Bad Bunny cerró el sábado 20 de septiembre su residencia musical en el Coliseo de Puerto Rico, un evento que se convirtió en fenómeno internacional, transmitido en plazas, cines y plataformas digitales. La serie de conciertos generó un impacto económico estimado en 713 millones de dólares, casi el doble de lo proyectado.
¿Qué ocurrió con la presunta amenaza y el papel del FBI?
El periodista Jay Fonseca, exreportero de Telemundo, confirmó que durante la residencia del cantante se activó una alerta por una “credible death threat”. Según explicó Fonseca:
“Había un credible death threat, o sea, la alerta era mayor porque había un sujeto en redes sociales escribiendo que iba a matar a Bad Bunny”.
A pesar de la tensión generada por la amenaza, el público disfrutó del concierto sin incidentes, mostrando la energía y entusiasmo característicos de los fans de Bad Bunny.
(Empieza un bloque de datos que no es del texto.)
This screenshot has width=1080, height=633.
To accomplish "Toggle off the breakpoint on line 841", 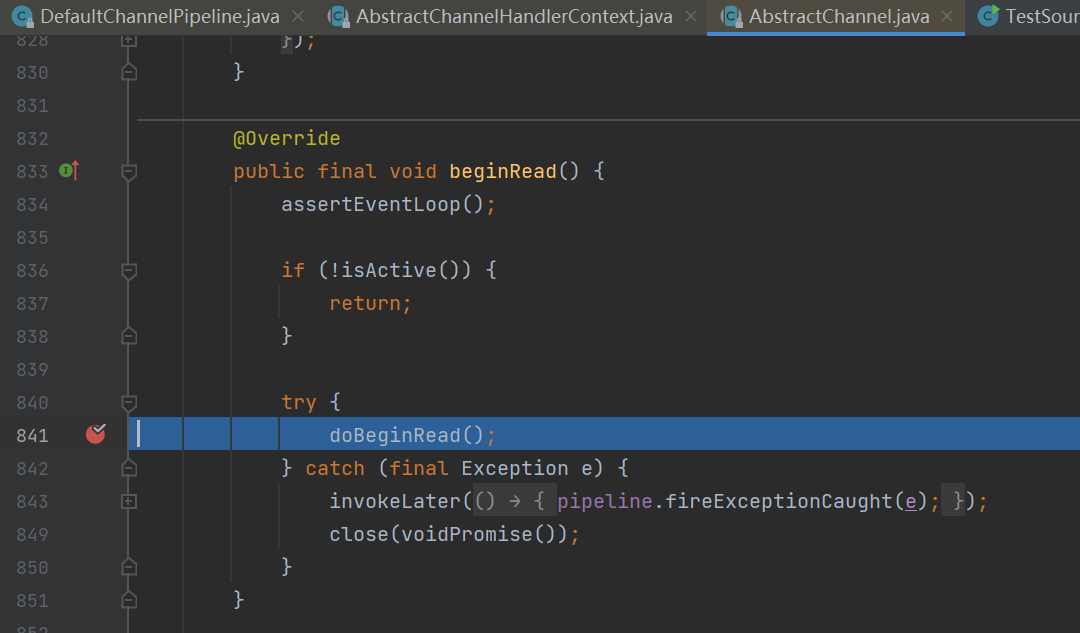I will point(96,434).
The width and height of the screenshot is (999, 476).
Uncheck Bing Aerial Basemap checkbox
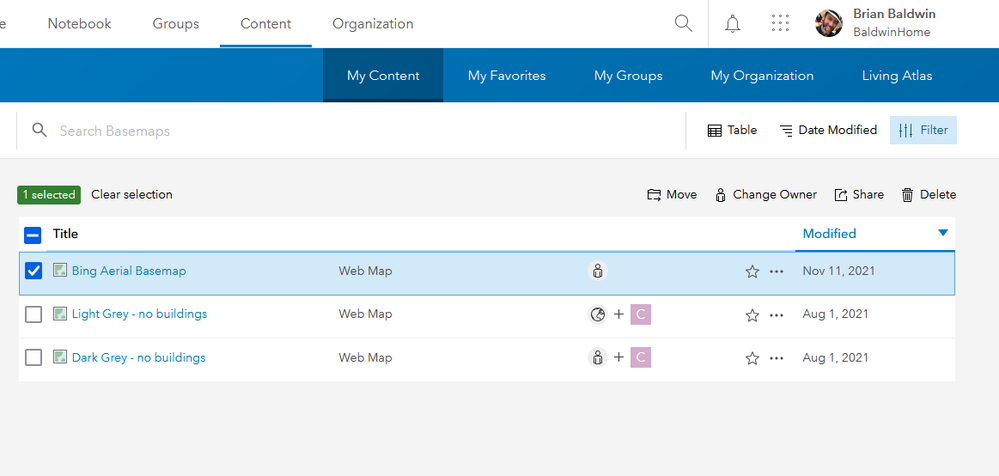(x=33, y=271)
La combinación de luces, efectos especiales y una selección musical que repasó sus éxitos consolidó la experiencia como un evento memorable dentro de la historia reciente de la música urbana.
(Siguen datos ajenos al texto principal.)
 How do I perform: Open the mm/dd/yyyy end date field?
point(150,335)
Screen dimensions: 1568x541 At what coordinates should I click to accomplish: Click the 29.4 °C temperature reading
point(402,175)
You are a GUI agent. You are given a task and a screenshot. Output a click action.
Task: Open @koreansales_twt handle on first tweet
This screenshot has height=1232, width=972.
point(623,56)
El equipo de producción y seguridad enfatizó que la coordinación con el FBI y las autoridades locales fue clave para garantizar un desarrollo seguro del espectáculo. Este protocolo permitió que la residencia concluyera con normalidad, reafirmando el compromiso del artista y de su equipo por ofrecer presentaciones de alto nivel manteniendo la seguridad de todos los asistentes.